La más reciente entrega del Premio Princesa de Asturias en Humanidades favoreció al sociólogo cubano-americano Alejandro Portes. No hace mucho tuvimos a Portes en el CIDE, en conferencia sobre la emigración latinoamericana a Estados Unidos, junto a los colegas Jorge Durand y Carlos Heredia. Me tocó hacer la presentación del académico y no encontré mejor fórmula que la de “observador de diásporas”.
         Cuando a Portes y otros intelectuales nacidos en Cuba, aunque radicados por mucho tiempo en Estados Unidos, se les llama “cubano-americanos”, no pocos suponen que sus obras versan únicamente sobre la diáspora insular. La obra de Portes, sin embargo, no trata sólo sobre la inmigración cubana en Estados Unidos, aunque sea uno de sus temas centrales.
         Desde su temprano estudio, Latin Journey: Cuban and Mexican Inmigration in the United States (1985), a este sociólogo graduado de la Universidad de Wisconsin, en Madison, le interesó comparar al exilio cubano con otras experiencias migratorias como la mexicana. Su clásico City on the Edge. The Transformation of Miami (1993), con Alex Stepick, narra la mutación de esa ciudad de la Florida a fines del siglo XX, cuando el enclave cubano comenzó a ser rebasado por una urbe más heterogénea, donde se juntaban múltiples diásporas: la haitiana, la puertorriqueña, la salvadoreña, la nicaragüense y, más recientemente, la venezolana.
         Con Rubén Rumbaut, Portes publicó un estudio que sintetiza esa mirada simultánea a todas las diásporas: Inmigrant America. A Portrait, que en 2014 llegó a una cuarta edición. Allí, ambos sociólogos hacían un análisis compacto de la inmigración global en Estados Unidos, desde fines del siglo XIX. Por los precisos cuadros y gráficas de aquel volumen desfilaban millones de polacos, irlandeses e  italianos; chinos, vietnamitas y coreanos; mexicanos, puertorriqueños y centroamericanos.
         En todos sus libros, Portes no sólo cuenta migrantes, también los describe cualitativamente a razón de sus ingresos, profesiones, educación o cultura. Un aspecto que le atrae poderosamente es la exploración del tipo de identidad étnica o nacional que refleja el sentimiento de pertenencia de cada diáspora.
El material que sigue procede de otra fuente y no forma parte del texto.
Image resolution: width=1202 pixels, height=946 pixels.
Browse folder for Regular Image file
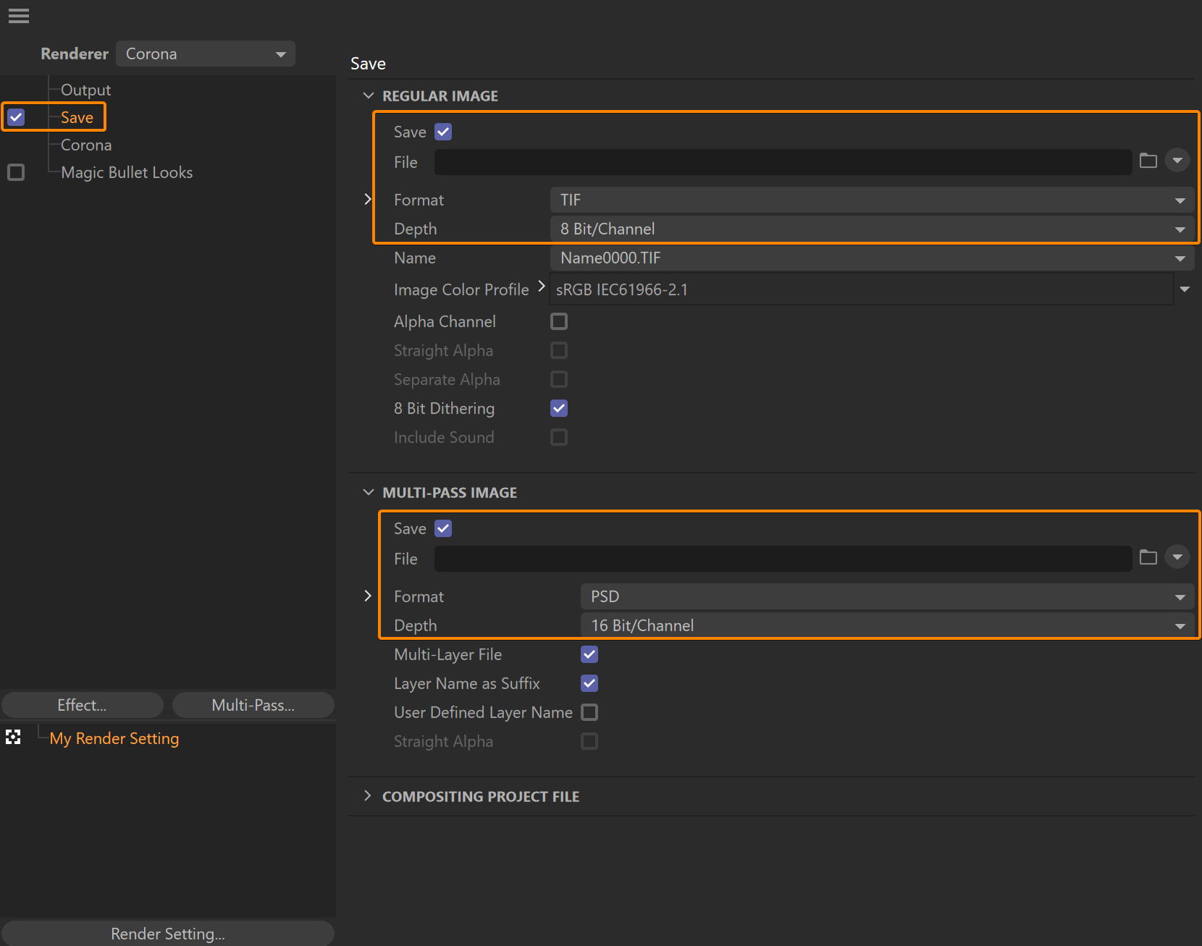[x=1148, y=161]
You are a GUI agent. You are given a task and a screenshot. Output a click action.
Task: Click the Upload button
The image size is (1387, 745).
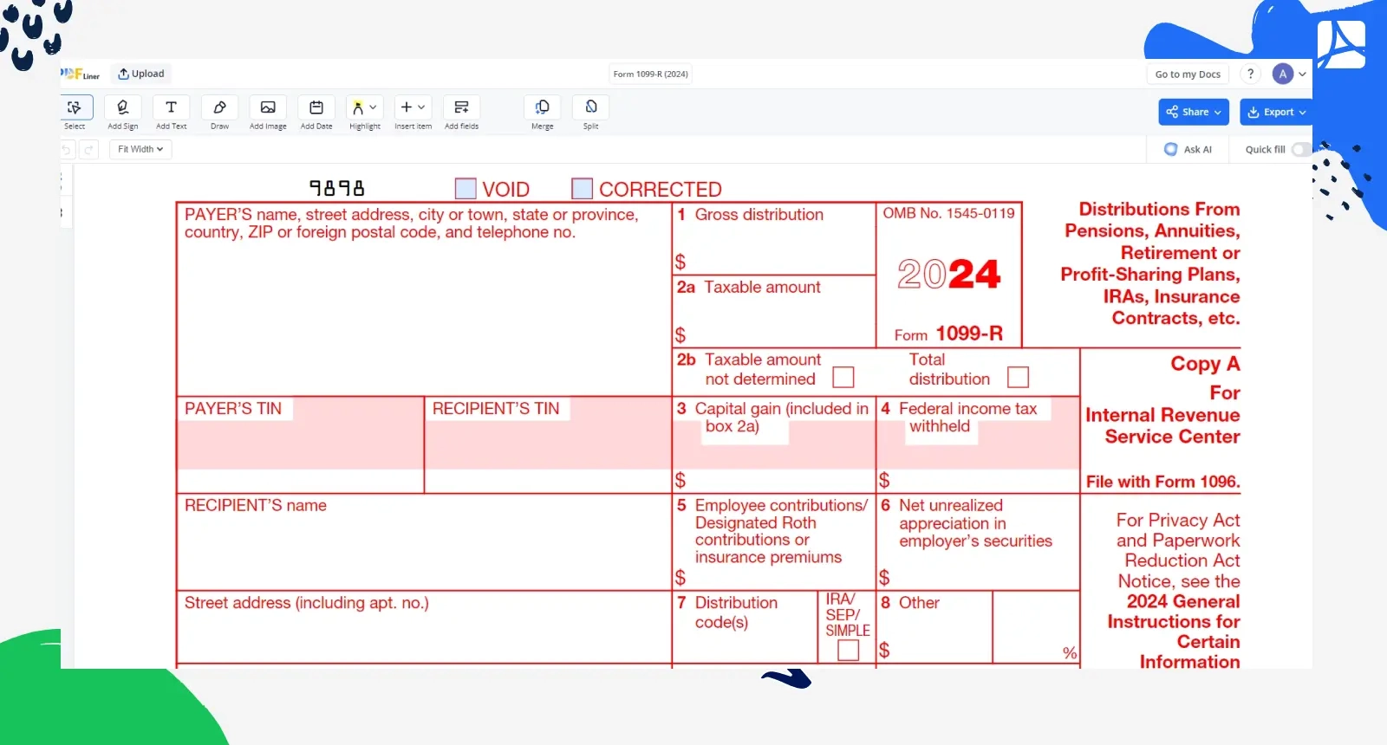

En otro estudio realizado con Rumbaut, Legacies. The Story of the Inmigrant Second Generation (2001), comparaba a los hijos de inmigrantes de lugares tan diversos como el Caribe y el Sudeste Asiático y entrelazaba las historias de varias mujeres, hijas de cubanos, nicaragüenses, haitianos y jamaiquinos, residentes en Miami.
         Su último libro, Spanish Legacies (2016), con Rosa Aparicio y William Haller, traslada el mismo enfoque longitudinal a la segunda generación de migrantes globales en España. Jóvenes de Ecuador, Marruecos o Rumanía, radicados en diversas ciudades de la península, se analizan como casos de identidades migratorias, similares a las que este observador de diásporas ha visto, durante décadas, en Estados Unidos.
        Lo mismo en Estados Unidos que en España, dos naciones con estados y regímenes políticos sumamente distintos, Portes encuentra formas de adaptación y resistencias de los migrantes que gravitan hacia el biculturalismo, el bilingüismo y, en los casos de la misma lengua, como los jamaiquinos y otros antillanos de las West Indies en Miami o los latinoamericanos en Madrid, al doble acento. La integración de los migrantes al nuevo espacio nacional, especialmente en la segunda generación, posee una fuerte demanda de diversidad cultural que favorece el pluralismo civil de los países receptores.